1. Please present the information given in lines 37-43 in the table or a graph

2. In the introduction, it would be valid to mention that osteogeesis imperfecta is also often combined with dentinogenesis or amelogenesis imperfecta and it would be valid to add some information on that topic

3. In the materials and methods, please add the information if you have a speciffic bioethical commitee permition (please, present the number). If it is not neccesarry, provide the regulation

4. in line 174-175 please explain what you mean by "tissue age"

5. In the discussion, it would be valid to add some information regarding the methods of treatment and dealing with bone and tendon "problems".

After those corrections, the article could be accepted for publication.

Best regards

 

Author Response

1) We thank the reviewer for this comment. We have added a table summarizing this information.

2) We thank the reviewer for this comment. We have added information about dentinogenesis imperfecta in the introduction:       
“Aside from skeletal alterations and symptoms, teeth are also mineralized tissues rich in collagen type I and commonly implicated in OI (4). They exhibit discoloration and translucency and can be worn off prematurely.
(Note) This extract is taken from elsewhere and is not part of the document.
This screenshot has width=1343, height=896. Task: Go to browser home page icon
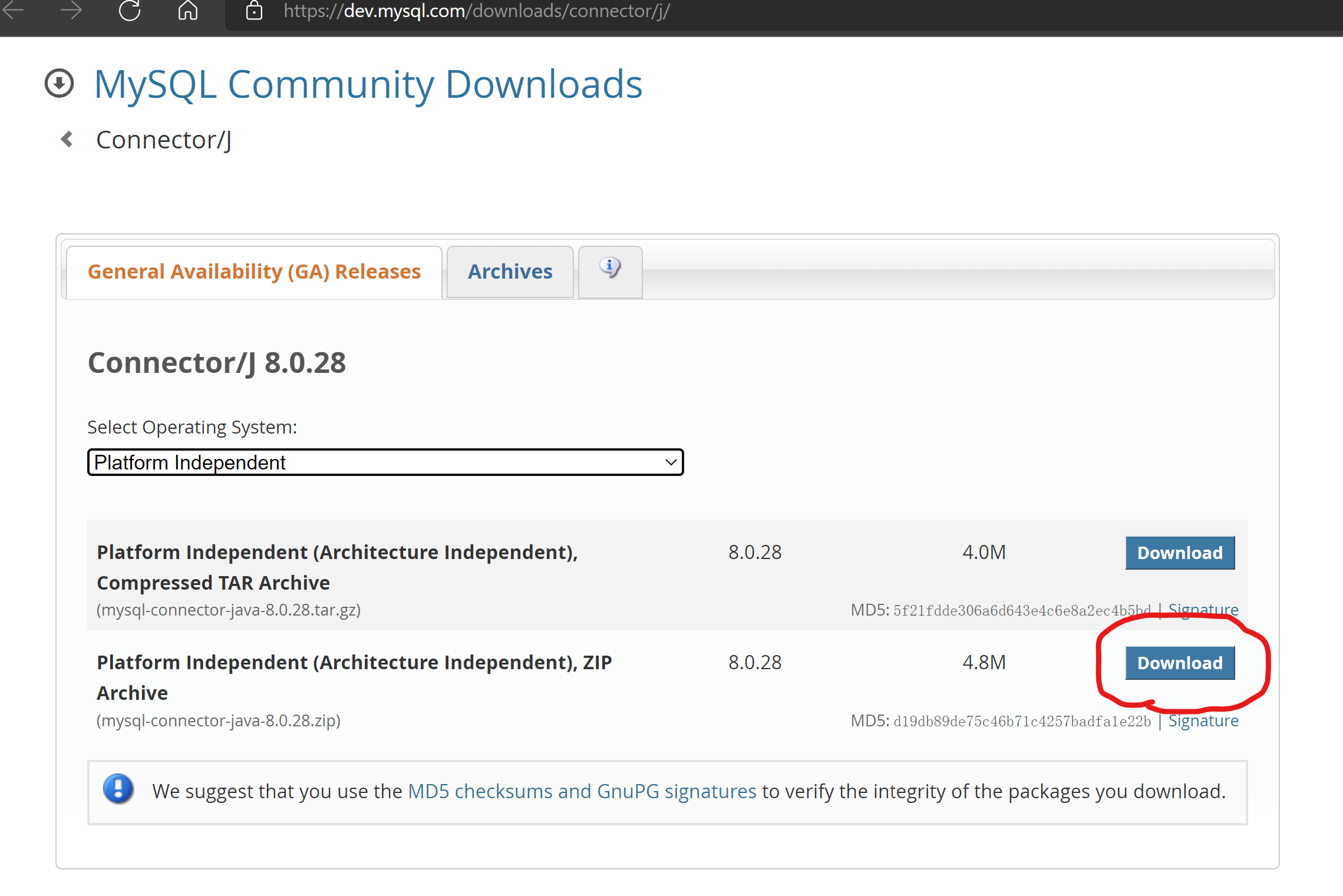pyautogui.click(x=188, y=10)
The roots are short, constricted and the dentine is hypertrophic (5). These changes are characteristic of dentinogenesis imperfecta and can be observed either in the context of OI or isolated. Moreover, patients could also present hearing loss, blue sclera, joint hypermobility, muscle weakness or cardiovascular abnormalities. All these manifestations are listed in supplementary Table, according to other authors (5,6). By extension, all tissues with a high collagen I content, like the tendons, could be affected. Tendon ruptures have been described in patients with OI (6-9). They were sometimes bilateral and occurred at the site of bone insertion, namely the enthesis, which distributes the mechanical forces on the whole tendon-bone interface (10)”.
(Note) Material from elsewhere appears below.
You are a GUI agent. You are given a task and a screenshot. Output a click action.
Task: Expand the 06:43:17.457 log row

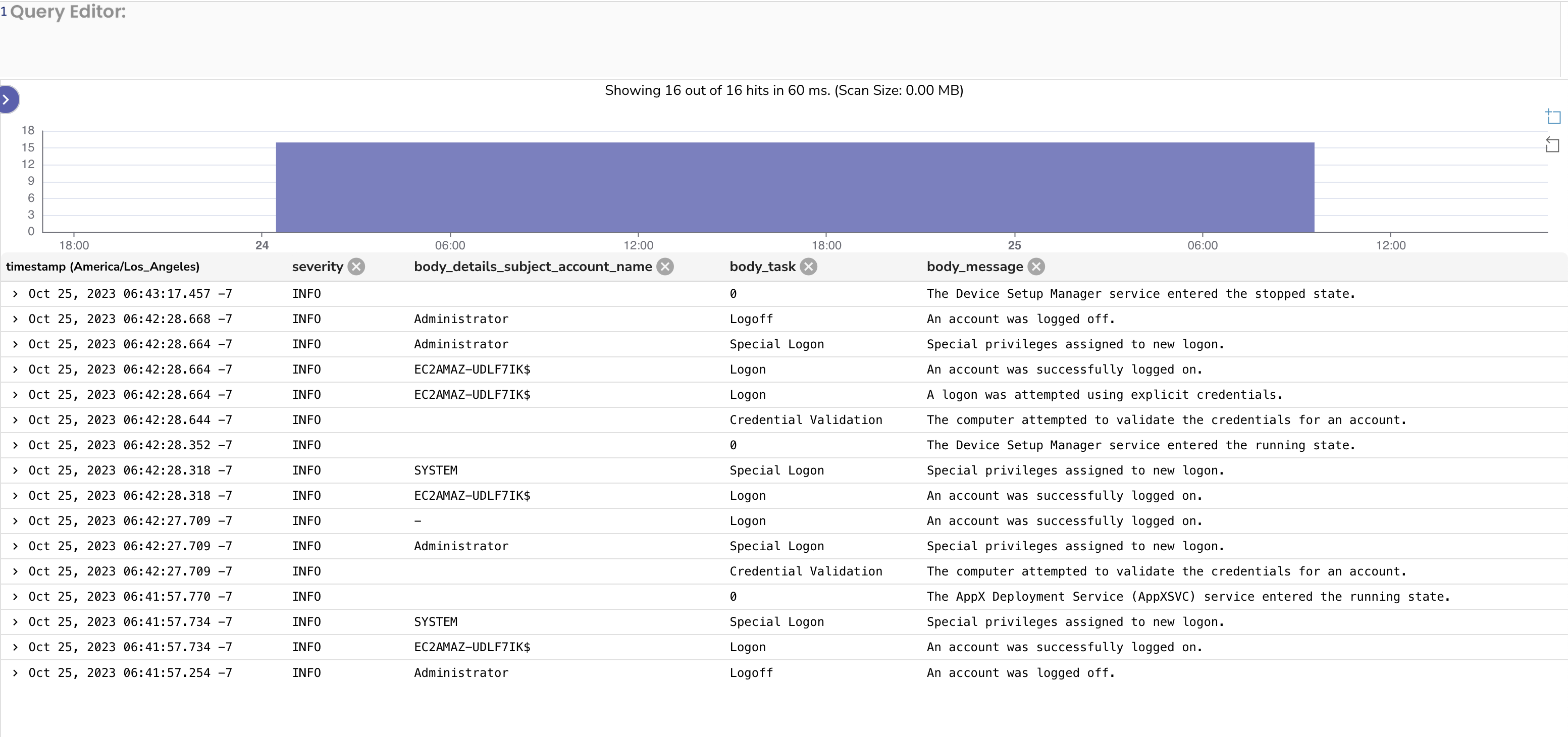pos(15,294)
Concerning amelogenesis imperfecta, it is generally due to different genetic disorders than those concerning collagen type I matrix.
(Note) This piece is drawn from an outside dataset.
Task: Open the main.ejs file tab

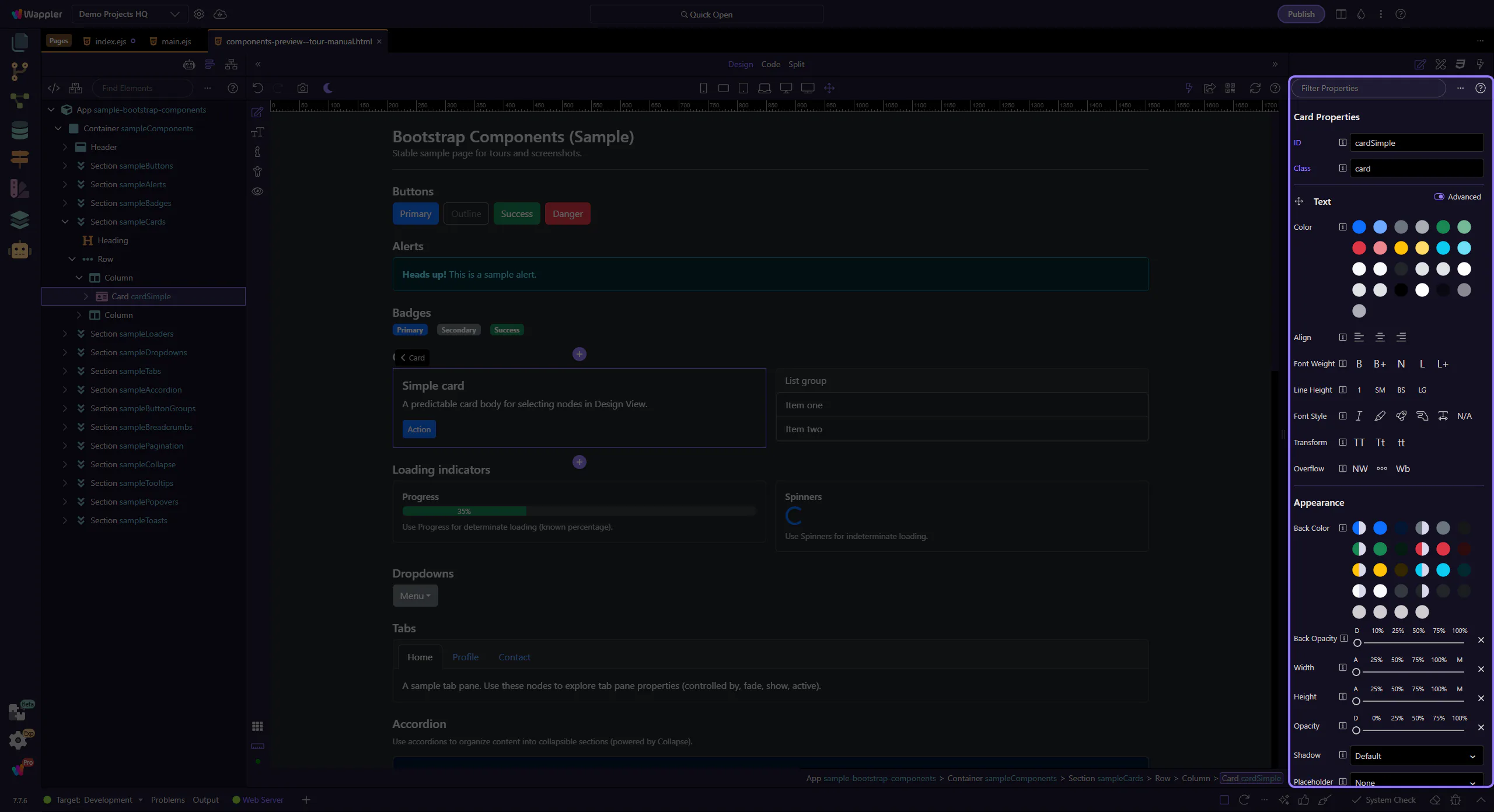Action: (x=176, y=41)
3) Our experimental procedures on mice were approved by the ethics committee for animal research of the Université Catholique de Louvain. The reference number is 2020/UCL/MD/02 (section Animal Procedures).

4) We thank the reviewer for this comment.           
Tissue age corresponds to the time since first mineralization of the bone tissue. This term is well accepted in the field of bone quality (see reference Pubmed PMID 35167989, 33582361, 32927103). In fact, all parameters assessed for Bone ECM material properties change with ageing of the tissue, that could be seen also as a maturation process of the bone ECM. As an example, the mineralization kinetic follows a bimodal pattern. It is crucial, in order to compare in between group of animals, that zones of same tissue age are recorded. The use of calcein or any calcium fluorescent tracker represents a good approach for this purpose. We hope that this clarifies the term tissue age.

5) We thank the reviewer for this comment. We have added a paragraph regarding the methods of treatment and dealing with bone and tendon in the discussion:          
“Current treatments for OI aim to increase bone strength, prevent fracture and improve the quality of life. They include a multidisciplinary approach with drug treatment, orthopedic surgery, physiotherapy and preventive dental care (27). Intravenous injections of bisphosphonates are the most widely used intervention to reduce bone resorption but their effects are still debated (26). Novel therapies are under evaluation, including combination of antiresorptive and anabolic drugs or stem cells therapy, which show potential positive effects (27, 28). It would be interesting to know if the treatments used have also an indirect effect on tendons. Indeed, with a stronger bone, we could expect greater use through movement and therefore a possible improvement of tendon properties.”